*** Data for review ***

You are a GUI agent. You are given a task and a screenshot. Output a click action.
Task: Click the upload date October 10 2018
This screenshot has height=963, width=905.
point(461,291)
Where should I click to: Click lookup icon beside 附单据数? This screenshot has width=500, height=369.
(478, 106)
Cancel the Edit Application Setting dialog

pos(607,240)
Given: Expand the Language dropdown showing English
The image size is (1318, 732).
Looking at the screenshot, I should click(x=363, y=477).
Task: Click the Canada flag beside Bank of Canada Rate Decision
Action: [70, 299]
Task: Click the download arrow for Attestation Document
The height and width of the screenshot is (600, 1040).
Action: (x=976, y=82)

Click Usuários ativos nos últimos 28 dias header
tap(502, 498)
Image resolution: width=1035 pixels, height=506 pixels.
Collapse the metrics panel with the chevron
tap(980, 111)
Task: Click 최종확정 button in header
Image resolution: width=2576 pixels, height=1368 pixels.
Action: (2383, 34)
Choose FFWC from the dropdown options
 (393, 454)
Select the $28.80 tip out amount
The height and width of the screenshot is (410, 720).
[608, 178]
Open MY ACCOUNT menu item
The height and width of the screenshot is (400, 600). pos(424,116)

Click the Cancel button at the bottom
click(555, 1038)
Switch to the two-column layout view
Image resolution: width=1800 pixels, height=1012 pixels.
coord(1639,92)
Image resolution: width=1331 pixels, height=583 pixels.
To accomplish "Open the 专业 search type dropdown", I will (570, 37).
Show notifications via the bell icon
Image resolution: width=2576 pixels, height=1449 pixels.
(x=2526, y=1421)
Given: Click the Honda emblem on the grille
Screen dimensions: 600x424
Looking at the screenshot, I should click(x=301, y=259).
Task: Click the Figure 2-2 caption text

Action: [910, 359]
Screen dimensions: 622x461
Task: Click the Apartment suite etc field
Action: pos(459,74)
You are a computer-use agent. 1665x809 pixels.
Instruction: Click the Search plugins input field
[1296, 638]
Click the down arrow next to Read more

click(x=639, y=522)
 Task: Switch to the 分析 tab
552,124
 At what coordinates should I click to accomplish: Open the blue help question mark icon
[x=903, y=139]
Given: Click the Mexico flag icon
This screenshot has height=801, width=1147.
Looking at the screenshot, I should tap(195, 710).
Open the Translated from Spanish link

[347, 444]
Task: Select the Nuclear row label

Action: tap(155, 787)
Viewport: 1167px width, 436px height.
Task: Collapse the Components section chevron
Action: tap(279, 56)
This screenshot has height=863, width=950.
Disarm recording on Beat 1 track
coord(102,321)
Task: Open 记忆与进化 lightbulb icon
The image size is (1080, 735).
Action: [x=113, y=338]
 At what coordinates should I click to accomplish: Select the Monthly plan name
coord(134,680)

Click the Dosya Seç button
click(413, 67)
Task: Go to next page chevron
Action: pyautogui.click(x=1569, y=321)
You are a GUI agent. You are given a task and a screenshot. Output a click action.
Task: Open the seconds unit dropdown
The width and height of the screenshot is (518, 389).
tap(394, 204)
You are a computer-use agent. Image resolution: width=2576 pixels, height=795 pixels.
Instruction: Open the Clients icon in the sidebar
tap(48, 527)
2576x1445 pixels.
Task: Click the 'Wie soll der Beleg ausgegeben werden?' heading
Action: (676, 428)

*** End of Data for review ***

In the entries above, how many lines hold the word "agent"? Answer with the number only.

Response - 4